Inside the training script `main.py`, we will need some modifications...

(Note: libraries such huggingface accelerate integrates with Deepspeed, see https://huggingface.co/docs/accelerate/en/usage_guides/deepspeed for more details!)

In [None]:
!pip install deepspeed

In [6]:
import deepspeed
from deepspeed.ops.adam import DeepSpeedCPUAdam, FusedAdam
from deepspeed import get_accelerator

import argparse
import torch

#skip the details here, please check actual main.py
def get_train_ds_config(offload,
                        dtype,
                        stage=2,
                        enable_hybrid_engine=False,
                        inference_tp_size=1,
                        release_inference_cache=False,
                        pin_parameters=True,
                        tp_gather_partition_size=8,
                        max_out_tokens=512,
                        enable_tensorboard=False,
                        enable_mixed_precision_lora=False,
                        tb_path="",
                        tb_name=""):
    pass
def parse_args():
    pass
def to_device():
    pass

def main():
    args = parse_args()

    if args.local_rank == -1:
        device = torch.device(get_accelerator().device_name())
    else:
        get_accelerator().set_device(args.local_rank)
        device = torch.device(get_accelerator().device_name(), args.local_rank)
        # Initializes the distributed backend which will take care of sychronizing nodes/GPUs
        # torch.distributed.init_process_group(backend='nccl')
        deepspeed.init_distributed()
    ds_config = get_train_ds_config(offload=args.offload,
                                    dtype=args.dtype,
                                    stage=args.zero_stage,
                                    enable_tensorboard=args.enable_tensorboard,
                                    tb_path=args.tensorboard_path,
                                    tb_name="step1_model")
    # Deepspeed provide custom cpu adam if we want to offload optimizer to cpu
    AdamOptimizer = DeepSpeedCPUAdam if args.offload else FusedAdam
    # Initialize model with deepspeed
    # DeepSpeed model training is accomplished using the DeepSpeed engine.
    # The engine can wrap any arbitrary model of type torch.nn.module and
    # has a minimal set of APIs for training and checkpointing the model.
    model, optimizer, _, lr_scheduler = deepspeed.initialize(
        model=model,
        optimizer=optimizer,
        args=args,
        config=ds_config,
        lr_scheduler=lr_scheduler,
        dist_init_required=True)
    train_dataloader = None
    #DeepSpeed automatically performs the necessary operations required for distributed data parallel training,
    #in mixed precision, with a pre-defined learning rate scheduler. No code change needed.
    for epoch in range(args.num_train_epochs):
        model.train()
        import time
        for step, batch in enumerate(train_dataloader):
            start = time.time()
            batch = to_device(batch, device)
            outputs = model(**batch, use_cache=False)
            loss = outputs.loss
            if args.print_loss:
                print(
                    f"Epoch: {epoch}, Step: {step}, Rank: {torch.distributed.get_rank()}, loss = {loss}"
                )
            model.backward(loss)
            model.step()
            end = time.time()

Let's see what is needed to run the training script with deepspeed command line:
1. specify your training script `main.py`
2. specify args such as `model_name_or_path`, `zero_stage` etc.

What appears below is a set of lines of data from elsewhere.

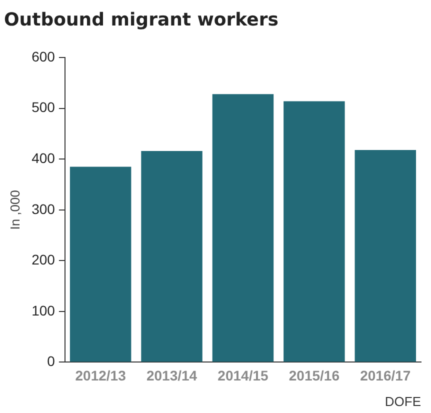 Image resolution: width=431 pixels, height=413 pixels. Describe the element at coordinates (314, 376) in the screenshot. I see `x-tick-label: 2015/16` at that location.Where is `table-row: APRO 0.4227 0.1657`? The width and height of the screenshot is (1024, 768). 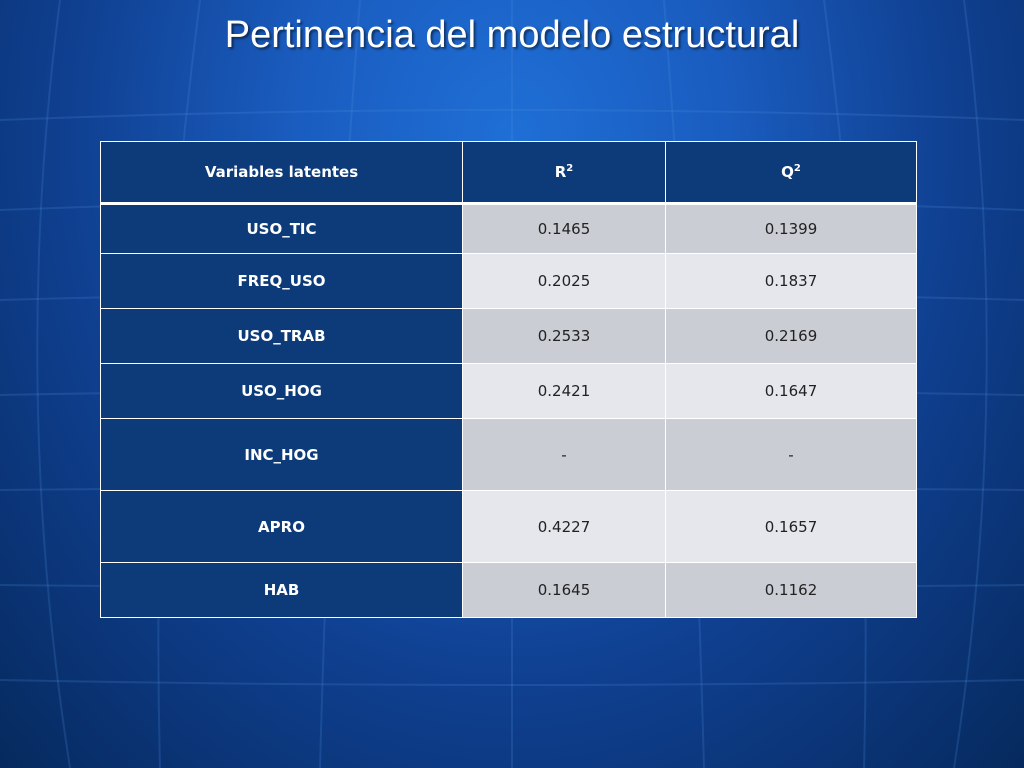 table-row: APRO 0.4227 0.1657 is located at coordinates (508, 526). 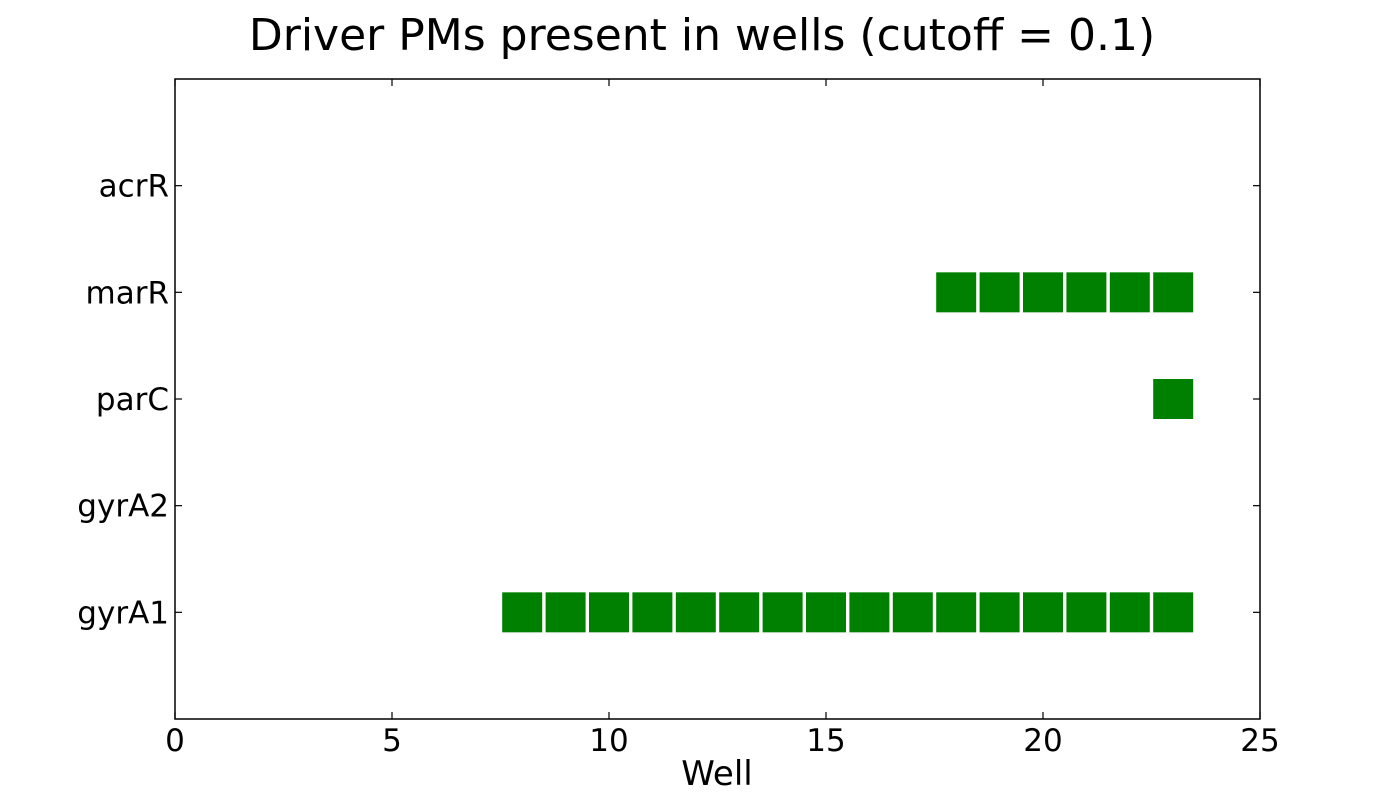 What do you see at coordinates (392, 741) in the screenshot?
I see `x-tick-label-5: 5` at bounding box center [392, 741].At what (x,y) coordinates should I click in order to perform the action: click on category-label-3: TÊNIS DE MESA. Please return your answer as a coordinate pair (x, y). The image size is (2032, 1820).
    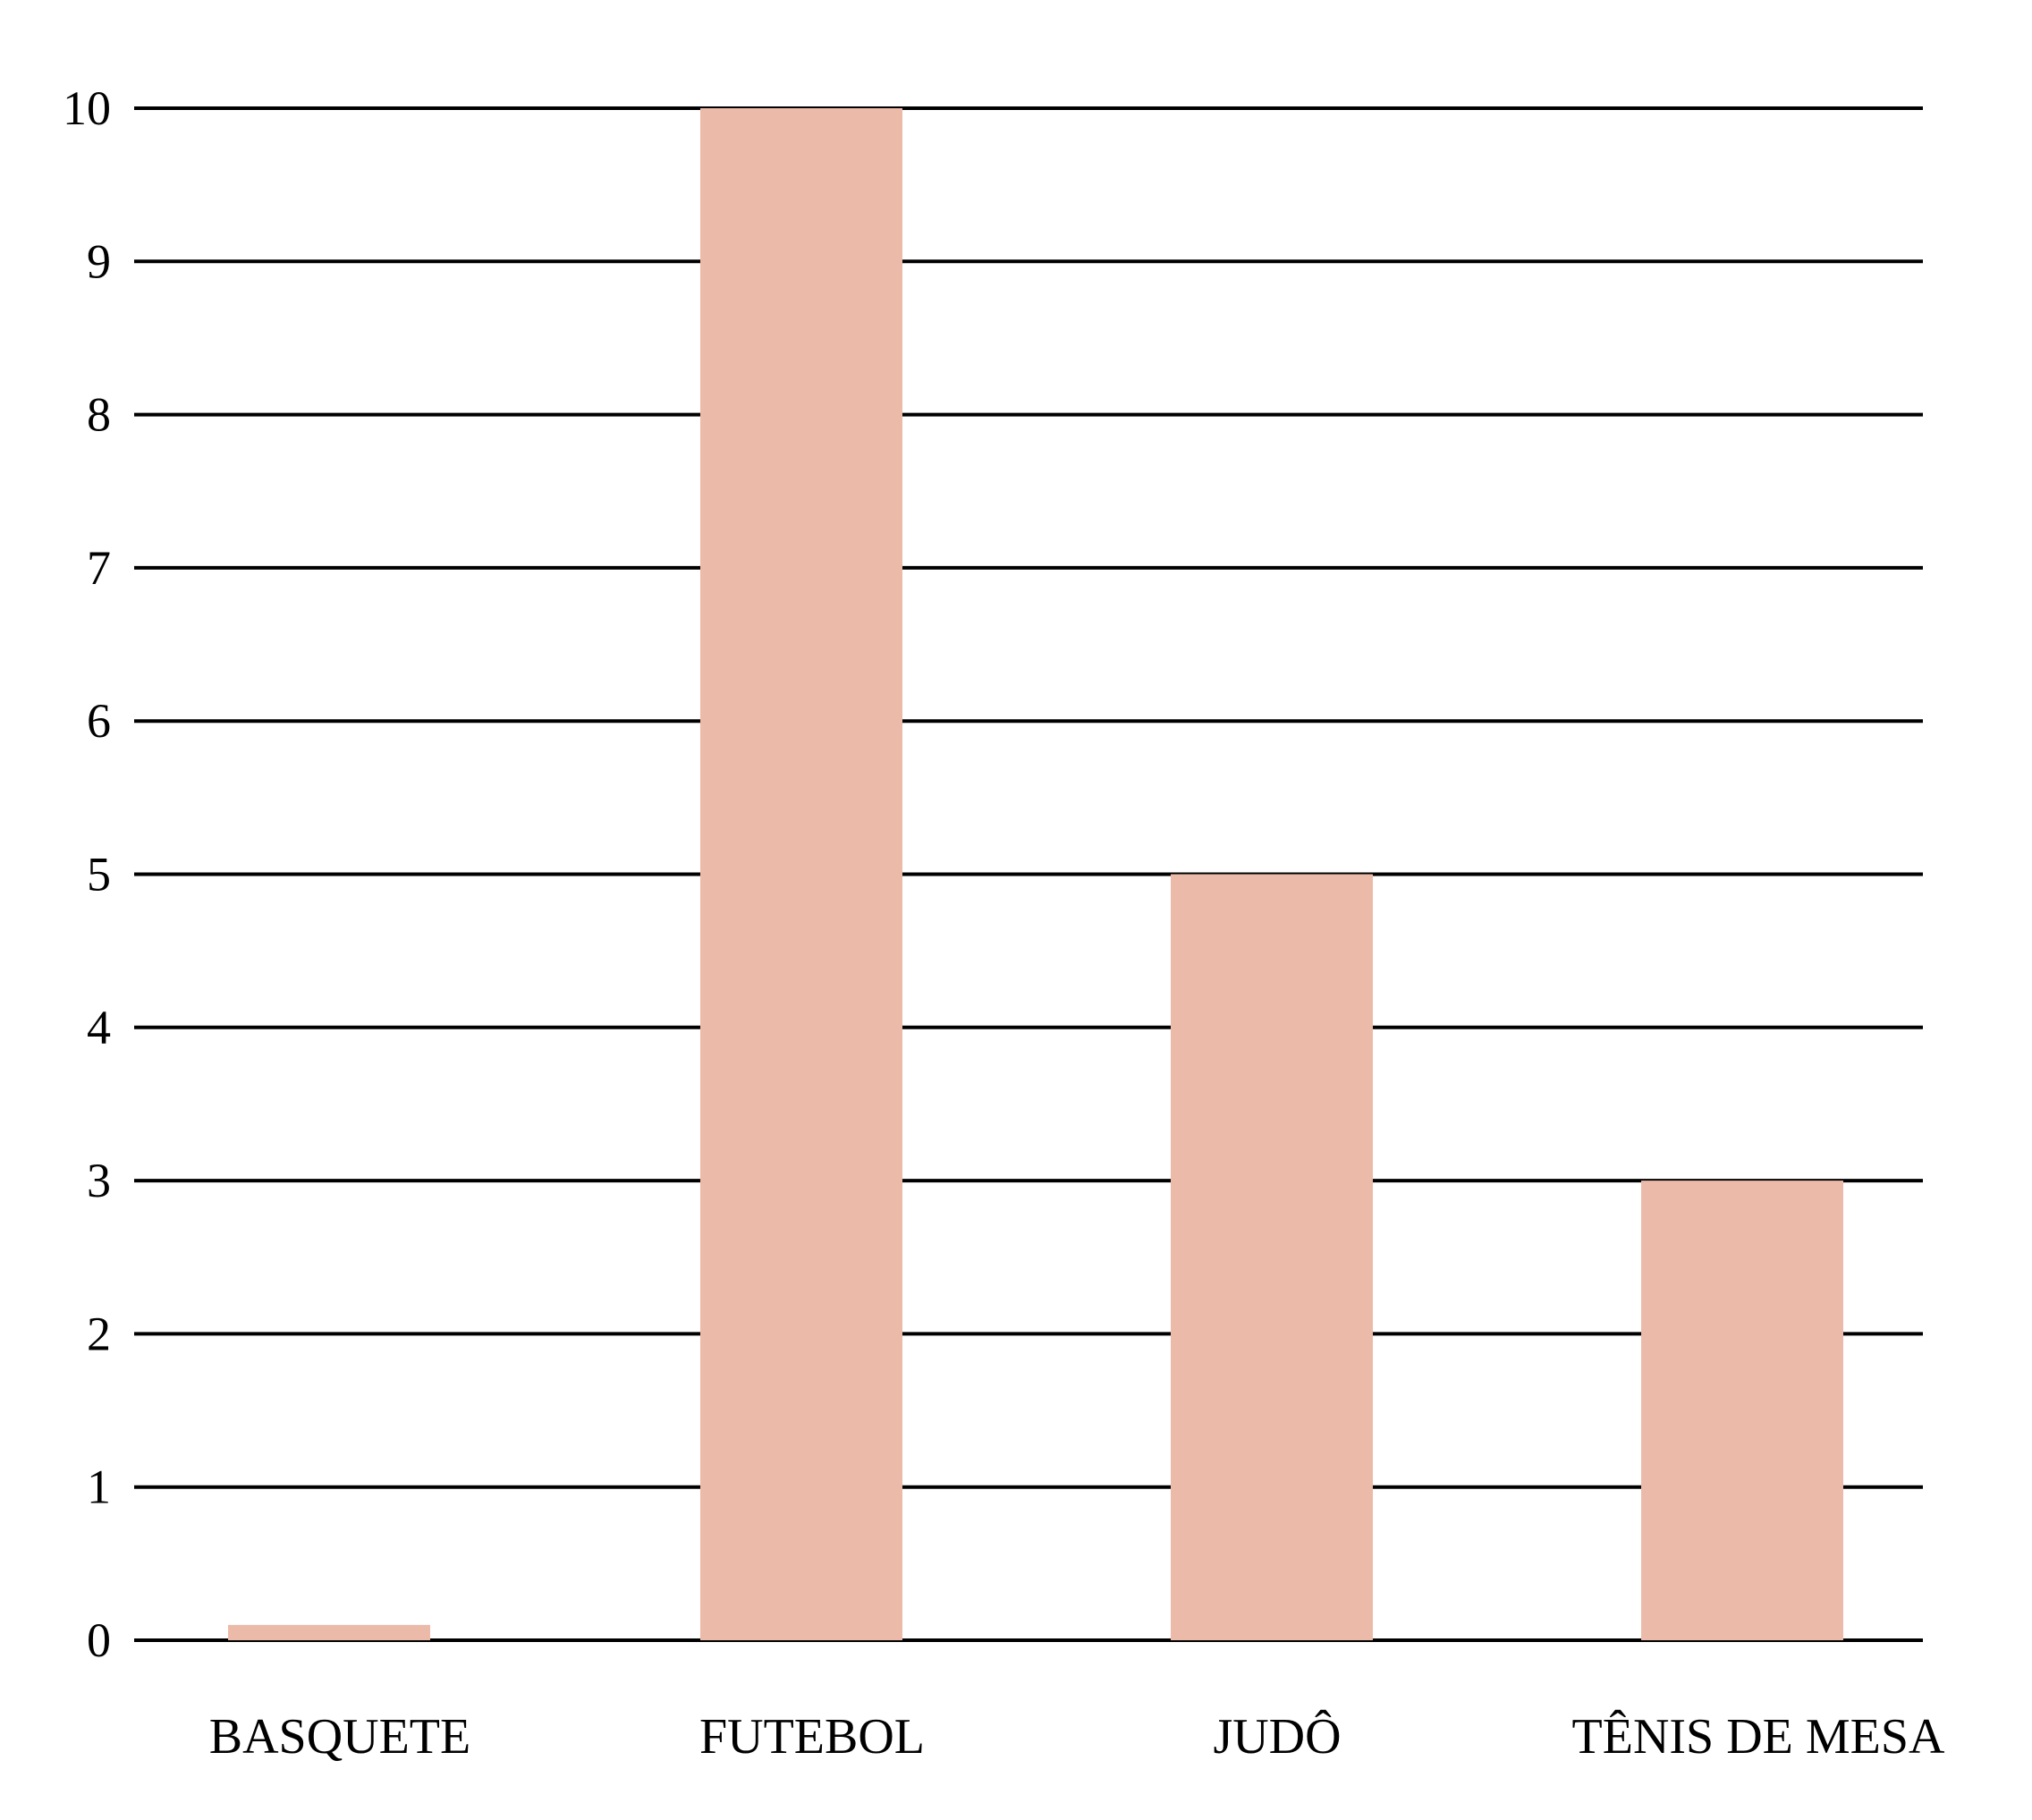
    Looking at the image, I should click on (1758, 1737).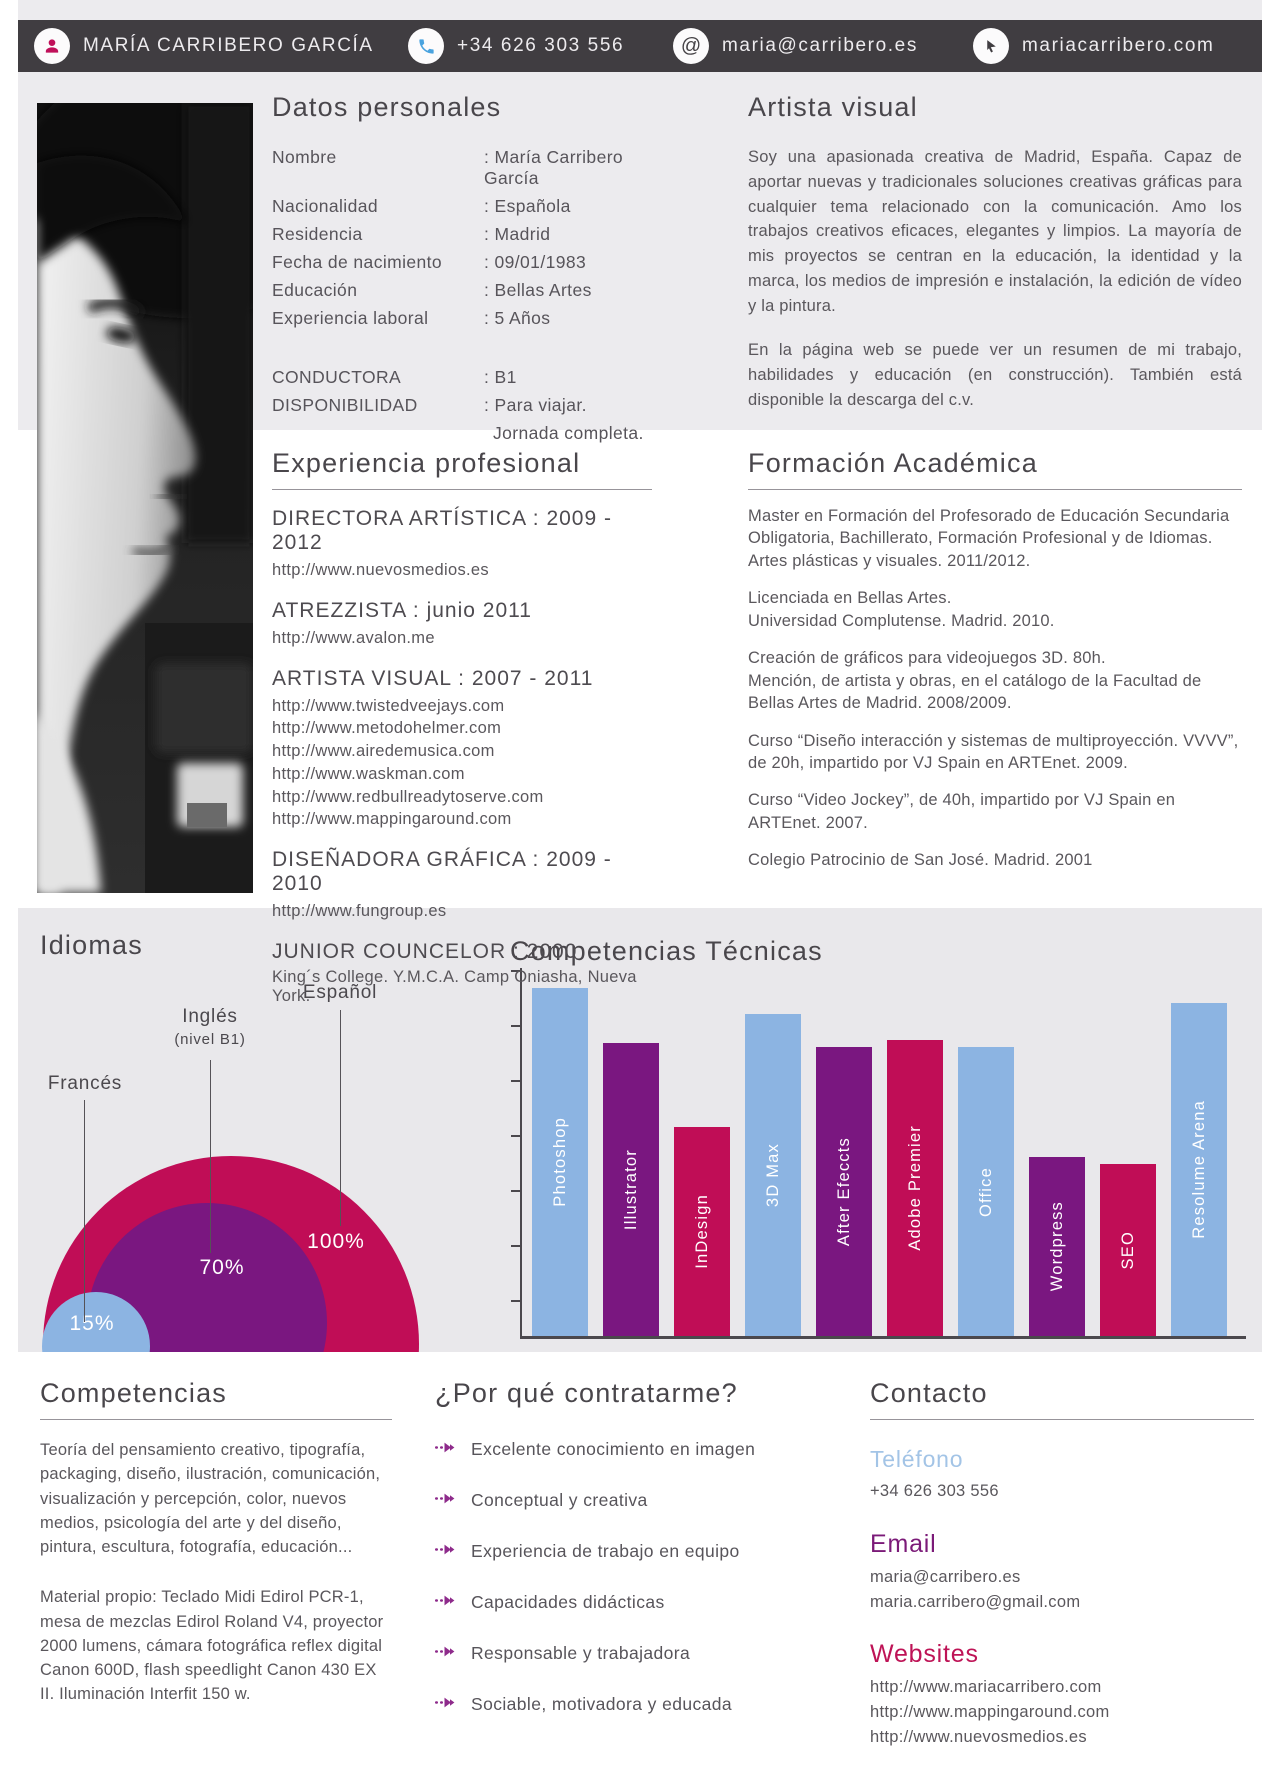  Describe the element at coordinates (408, 796) in the screenshot. I see `experience-link: http://www.redbullreadytoserve.com` at that location.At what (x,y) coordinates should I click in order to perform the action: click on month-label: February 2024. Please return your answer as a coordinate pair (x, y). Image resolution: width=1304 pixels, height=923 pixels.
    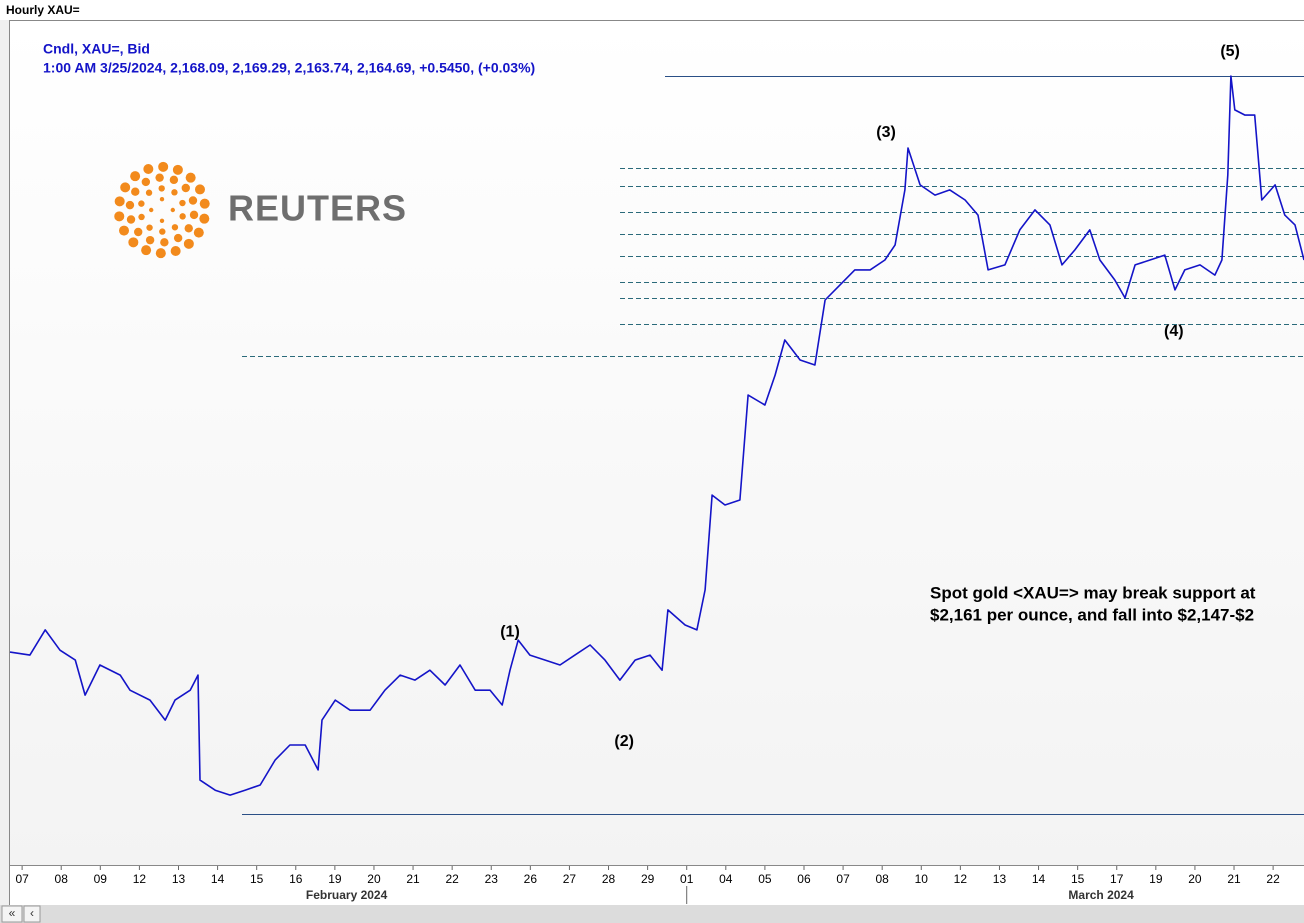
    Looking at the image, I should click on (347, 895). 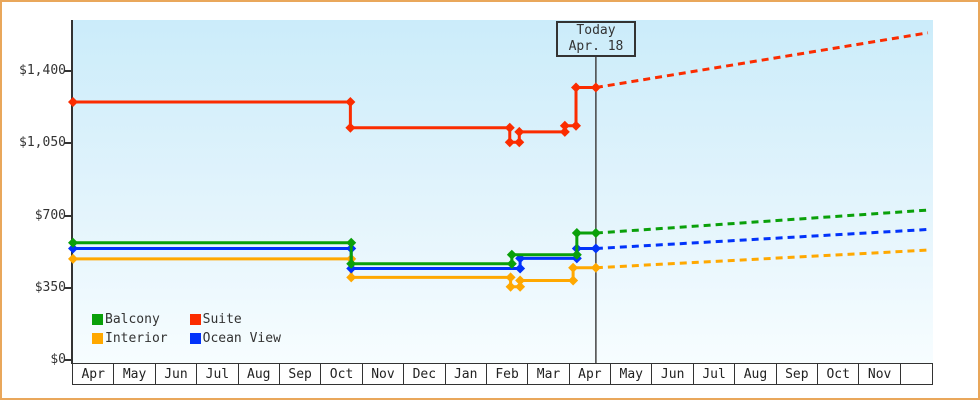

To see the full list of args supported, see https://www.deepspeed.ai/docs/config-json/

Recall that:
1. Optimizer state partitioning (ZeRO stage 1)
2. Gradient partitioning (ZeRO stage 2)
3. Parameter partitioning (ZeRO stage 3)

The bash scipt looks something like this

In [None]:
"""
ZERO_STAGE=$1
OUTPUT=./output_llama2_7b
if [ "$ZERO_STAGE" == "" ]; then
    ZERO_STAGE=3
fi
mkdir -p $OUTPUT

deepspeed main.py \
   --data_split 2,4,4 \
   --model_name_or_path meta-llama/Llama-2-7b-hf \
   --per_device_train_batch_size 1 \
   --per_device_eval_batch_size 4 \
   --max_seq_len 512 \
   --learning_rate 9.65e-6 \
   --weight_decay 0. \
   --num_train_epochs 3  \
   --gradient_accumulation_steps 4 \
   --lr_scheduler_type cosine \
   --num_warmup_steps 0 \
   --seed 1234 \
   --gradient_checkpointing \
   --dtype bf16 \
   --zero_stage $ZERO_STAGE \
   --deepspeed \
   --output_dir $OUTPUT \
"""

Then we can run the command in a cluster and monitor the nvidia-smi to see the how much memory is saved!